Just when I'm starting to think the only way to sort this is either give her money or punch her in the face (lets be honest, It would have probably been the latter), my salvation arrived... in the form of a Hermaphrodite in a Saree!!! This is pure truth, a nearby Eunuch, who will be called Herman for the benefit of the story, (whilst busy extorting money out of motorists by threatening to kiss or curse them if they don’t hand over their cash), had heard my plight and came over and leaned in through the left side of the Ricky ... it was at this point, I took just a second to fully assess the situation: 


Time - 8:30am


Place - rickshaw, downtown Mumbai rush hour traffic


To my right - old tramp lady leaning in pulling my trouser leg for money


To my left - Hermaphrodite in a frock leaning in shouting at the tramp lady 


Now, this was all kinds of fucked up, even by my standards... what do you do in this situation?! Who knows, I imagine/hope the scenario is un-fucking-precedented.....  So I did what I thought any Englishman would do, I gave it the stiff upper lip, kept my trap shut and waited to see how it all panned out. 


As I didn’t have the camera on me at the time, I have done another sketch to help you visualise the situation: 


After a few minutes of aggressive banter and a bit of shoving around, the tramp lady moved on in disgrace, clearly outgunned by the ferocity of the mangina. Herman turned to me with a nod and a prayer-like hand gesture and walked away to the next car and continued with his/her clapping and extortion.


Still not 100% clear on what the hell it was all about but Herman clearly had no designs on hassling me for cash afterwards, I’m assuming he/she sensed there was a Cannock way about me and was therefore rightly worried about the outcome should he/she try to threaten me with a bit of the old Hermaphro-loving... A wise choice on the part of Herman, as I have been away from Sandi for a month now and times are hard...


Certainly a memorable experience and my utmost gratitude to Herman ... I’m sure our paths will cross again someday... 


This brings me to Wednesday evening and the flight out to Chennai.  We were not sitting together on the flight but I was pleased as I had secured a front row seat with extra leg room.  The plane was, of course, about 30 minutes late taking off, during which time, the craft became a veritable sweat lodge ... Recognising that a third of the passengers were about to pass away, the stewardesses came round with trays of refreshments...


The options on the tray were; some kind of warm milk (why the fuck would you want that?  It was probably just molten paneer being disguised as warm milk), orange juice and lime juice 


I thought to myself, ‘lime juice will be the most refreshing’ so I went for that.... again, I failed to account for the lime juice drink being apparently made using water from the Dead Sea!  Seriously, it was vile ... salty lime juice. Really, WTF? I’m in a smelly aircraft shaped sweat lodge on the verge of passing out and you give me salty lime juice?  I felt like tearing her a new one, but then I looked around and realised that everyone else was clearly loving the salty citrus beverage.  So, to avoid looking like an uncultured foreign pleb, I changed tack and gave it the old ‘chin up and down the hatch’ ... this was followed in quick succession by a good wretch and a small belch and it was all over.

|---|

Instruction 1: In the travel account, why does the writer drink the salty lime juice instead of complaining about it?
The travel account and the records come from separate, unrelated sources.

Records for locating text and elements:
|---|

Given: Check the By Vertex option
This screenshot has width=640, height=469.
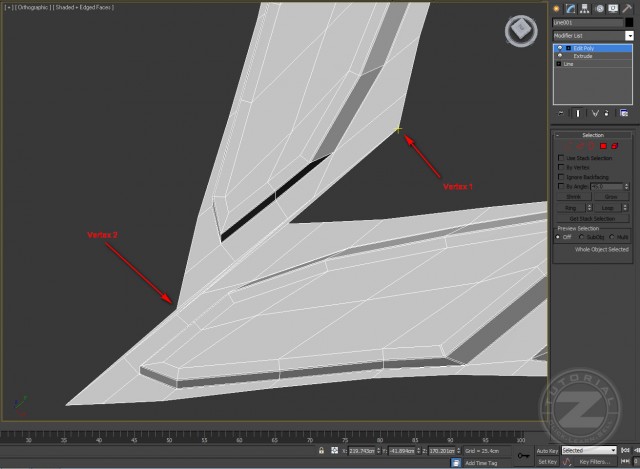Looking at the screenshot, I should click(x=560, y=167).
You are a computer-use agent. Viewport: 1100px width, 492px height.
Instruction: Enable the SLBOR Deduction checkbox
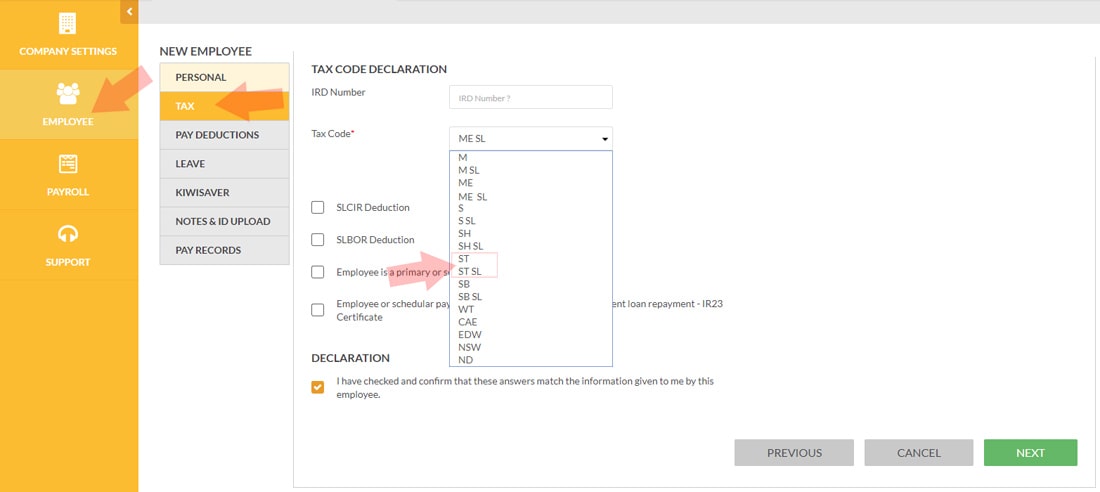318,240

|---|

Instruction 2: Reproduce every line of the records above word for word, omitting the pictures.

Task answer 1: The writer sees that everyone else is clearly enjoying the salty drink. To avoid looking like an uncultured foreign pleb, the writer changes tack and drinks it down.

Task answer 2:
Given: Check the By Vertex option
This screenshot has width=640, height=469.
Looking at the screenshot, I should click(x=560, y=167).
You are a computer-use agent. Viewport: 1100px width, 492px height.
Instruction: Enable the SLBOR Deduction checkbox
318,240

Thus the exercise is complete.